Task requirements: Which lines in the entries below contain the string "width"? List each of those lines in full.
::: Information provided :::
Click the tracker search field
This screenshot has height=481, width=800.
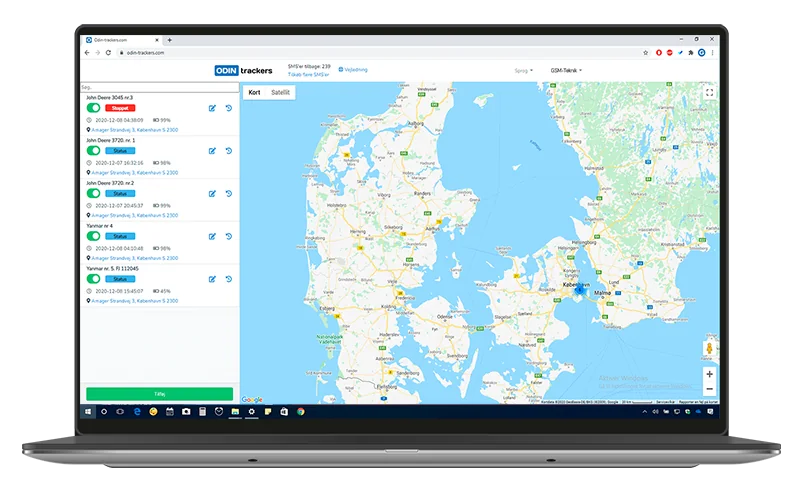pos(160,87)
:::
::: Information provided :::
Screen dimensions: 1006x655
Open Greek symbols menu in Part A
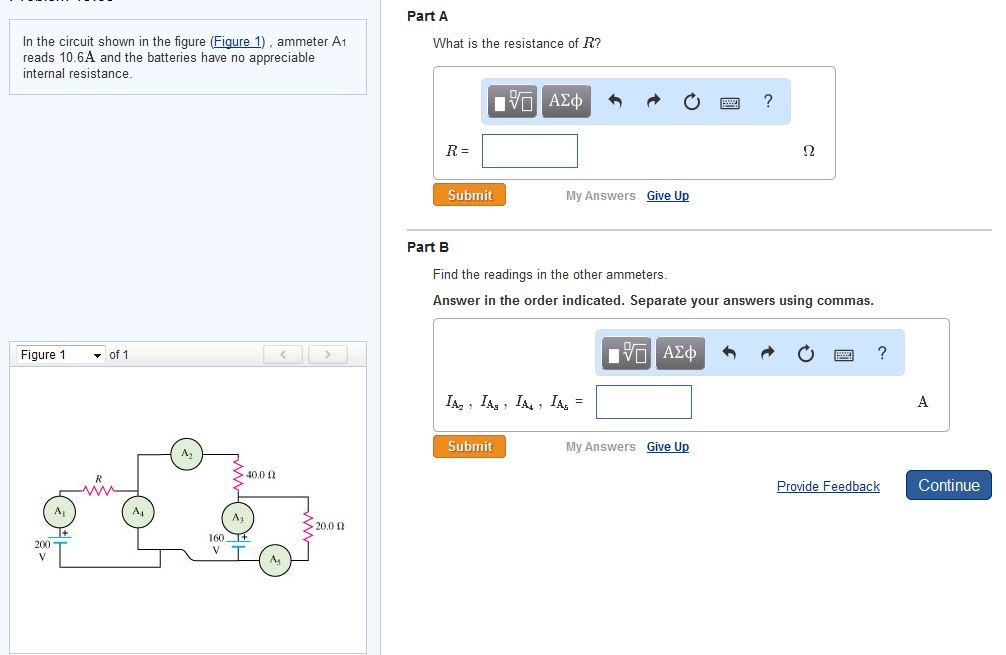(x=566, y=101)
:::
::: Information provided :::
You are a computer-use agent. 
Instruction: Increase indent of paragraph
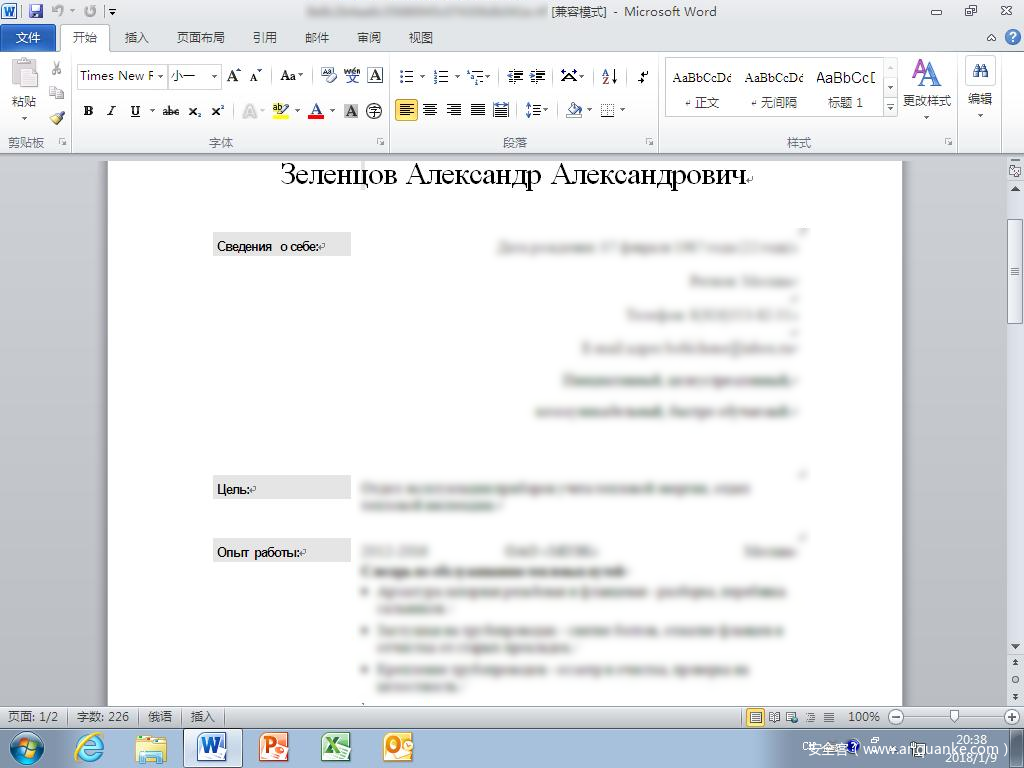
:::
Task output:
This screenshot has height=481, width=800.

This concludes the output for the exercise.